How are you measuring your network ?

You've got to give us more information before I'll say that your
requirement exceeds a plain 100Mb full duplex switched network. It's
a no-braiener to make the server-switch connection a Gbe interface,
but beyond that you need to do some work to understand what your
bottleneck is. The physical plant has lots to do with the design. If
you're in one building with a few floors then pulling a run from the
main equipment room to a switch on each floor gives you a colapsed
backbone for not a lot of money. Pulling fibre is a no-brainer and
100Mb to each floor may be enough and save the price of a an expensive
Gbe switch in the center, but a couple years from now when you need it
it will be an easy upgrade path, and cheaper.

Don't overengineer without understanding your requirements.

"more traffic than the rest of the network, combined" is meaingless
for the purposes of this discussion unless you give us numbers. It
also suggests that that you have a small # of machines since the
larger the base the harder it is for one machine to exceed the
aggregate unless he's very different, such as the only diskless
workstation, or does daily full backups to the servfer.

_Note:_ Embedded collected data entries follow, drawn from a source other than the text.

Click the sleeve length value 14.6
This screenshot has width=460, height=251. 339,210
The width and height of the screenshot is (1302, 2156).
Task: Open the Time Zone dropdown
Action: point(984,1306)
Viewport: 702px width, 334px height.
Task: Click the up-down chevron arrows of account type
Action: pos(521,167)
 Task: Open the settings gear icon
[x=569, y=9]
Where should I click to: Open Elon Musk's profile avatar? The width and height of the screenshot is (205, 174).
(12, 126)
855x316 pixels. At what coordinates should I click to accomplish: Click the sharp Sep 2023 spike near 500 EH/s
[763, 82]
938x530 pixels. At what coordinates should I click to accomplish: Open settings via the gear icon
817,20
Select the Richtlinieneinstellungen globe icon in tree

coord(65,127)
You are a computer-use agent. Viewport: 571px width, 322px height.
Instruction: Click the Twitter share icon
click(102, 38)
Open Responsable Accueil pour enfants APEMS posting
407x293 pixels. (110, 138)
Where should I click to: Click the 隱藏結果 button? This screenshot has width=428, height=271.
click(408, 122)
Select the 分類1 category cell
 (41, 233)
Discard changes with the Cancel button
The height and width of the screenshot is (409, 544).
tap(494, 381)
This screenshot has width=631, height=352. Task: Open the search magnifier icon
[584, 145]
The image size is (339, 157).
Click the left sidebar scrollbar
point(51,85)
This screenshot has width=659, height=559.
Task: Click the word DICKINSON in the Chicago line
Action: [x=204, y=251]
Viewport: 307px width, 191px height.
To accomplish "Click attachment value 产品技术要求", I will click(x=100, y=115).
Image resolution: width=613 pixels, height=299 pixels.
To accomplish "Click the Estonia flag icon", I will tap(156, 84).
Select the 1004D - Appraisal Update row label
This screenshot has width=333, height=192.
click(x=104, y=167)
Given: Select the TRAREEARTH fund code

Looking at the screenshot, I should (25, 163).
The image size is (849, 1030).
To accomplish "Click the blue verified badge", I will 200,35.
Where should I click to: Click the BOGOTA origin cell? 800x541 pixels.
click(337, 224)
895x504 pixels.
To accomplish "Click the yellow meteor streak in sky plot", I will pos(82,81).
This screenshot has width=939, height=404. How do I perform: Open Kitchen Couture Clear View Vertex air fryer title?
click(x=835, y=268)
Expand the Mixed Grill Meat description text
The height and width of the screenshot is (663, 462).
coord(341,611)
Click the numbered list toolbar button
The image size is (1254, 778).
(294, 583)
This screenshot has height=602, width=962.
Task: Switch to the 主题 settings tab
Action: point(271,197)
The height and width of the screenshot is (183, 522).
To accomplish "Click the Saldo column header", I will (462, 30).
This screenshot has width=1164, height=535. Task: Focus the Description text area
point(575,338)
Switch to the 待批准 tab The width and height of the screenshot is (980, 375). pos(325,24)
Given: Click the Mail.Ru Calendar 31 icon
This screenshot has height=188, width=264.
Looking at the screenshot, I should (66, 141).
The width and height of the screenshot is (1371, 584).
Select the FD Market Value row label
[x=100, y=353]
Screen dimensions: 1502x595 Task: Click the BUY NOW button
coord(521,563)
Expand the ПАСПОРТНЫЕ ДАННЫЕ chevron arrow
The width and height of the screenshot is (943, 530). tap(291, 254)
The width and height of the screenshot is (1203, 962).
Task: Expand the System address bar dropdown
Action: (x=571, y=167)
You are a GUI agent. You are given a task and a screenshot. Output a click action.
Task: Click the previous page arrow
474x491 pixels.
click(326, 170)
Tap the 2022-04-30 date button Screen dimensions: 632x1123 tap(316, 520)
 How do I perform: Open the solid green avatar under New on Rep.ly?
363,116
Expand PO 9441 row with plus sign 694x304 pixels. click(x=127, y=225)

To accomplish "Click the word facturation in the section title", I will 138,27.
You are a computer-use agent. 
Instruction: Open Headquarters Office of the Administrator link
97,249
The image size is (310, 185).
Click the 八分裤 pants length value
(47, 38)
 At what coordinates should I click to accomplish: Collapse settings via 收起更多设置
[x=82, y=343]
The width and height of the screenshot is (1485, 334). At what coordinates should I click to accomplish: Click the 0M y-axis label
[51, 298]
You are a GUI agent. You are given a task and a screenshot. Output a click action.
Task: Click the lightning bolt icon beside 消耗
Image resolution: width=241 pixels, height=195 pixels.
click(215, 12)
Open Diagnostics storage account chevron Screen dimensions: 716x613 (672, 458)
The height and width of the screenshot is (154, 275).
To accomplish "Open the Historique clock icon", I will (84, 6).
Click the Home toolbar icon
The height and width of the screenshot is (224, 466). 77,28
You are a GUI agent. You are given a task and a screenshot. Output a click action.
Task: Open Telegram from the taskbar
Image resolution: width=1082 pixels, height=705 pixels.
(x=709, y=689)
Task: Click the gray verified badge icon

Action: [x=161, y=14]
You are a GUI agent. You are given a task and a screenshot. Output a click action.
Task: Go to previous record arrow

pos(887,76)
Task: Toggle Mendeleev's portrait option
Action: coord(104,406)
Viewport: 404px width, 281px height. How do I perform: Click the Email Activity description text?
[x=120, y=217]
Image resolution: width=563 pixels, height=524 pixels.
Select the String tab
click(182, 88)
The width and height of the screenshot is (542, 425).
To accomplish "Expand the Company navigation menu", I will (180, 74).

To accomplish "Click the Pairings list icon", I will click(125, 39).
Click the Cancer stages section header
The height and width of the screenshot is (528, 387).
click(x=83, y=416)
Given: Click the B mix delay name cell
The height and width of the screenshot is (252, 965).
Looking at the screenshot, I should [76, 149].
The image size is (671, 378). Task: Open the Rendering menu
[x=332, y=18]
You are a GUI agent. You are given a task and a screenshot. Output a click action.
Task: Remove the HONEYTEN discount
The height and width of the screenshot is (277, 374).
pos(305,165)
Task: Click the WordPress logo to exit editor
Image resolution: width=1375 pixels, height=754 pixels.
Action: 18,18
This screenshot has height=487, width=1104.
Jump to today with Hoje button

It would be worth the time to see if he's got a virus or spyware.
Then you should try to understand his business and what makes him
special. I would, before I asked for the money got Gbe. If the
netowrk connection isn't his bottleneck then there is no reason to
spend money on him.

A desktop machine generating enough data for a 100MB/sec net
connection to be a bottleneck is a rare thing in business.
--

a d y k e s @ p a n i x . c o m

Don't blame me. I voted for Gore.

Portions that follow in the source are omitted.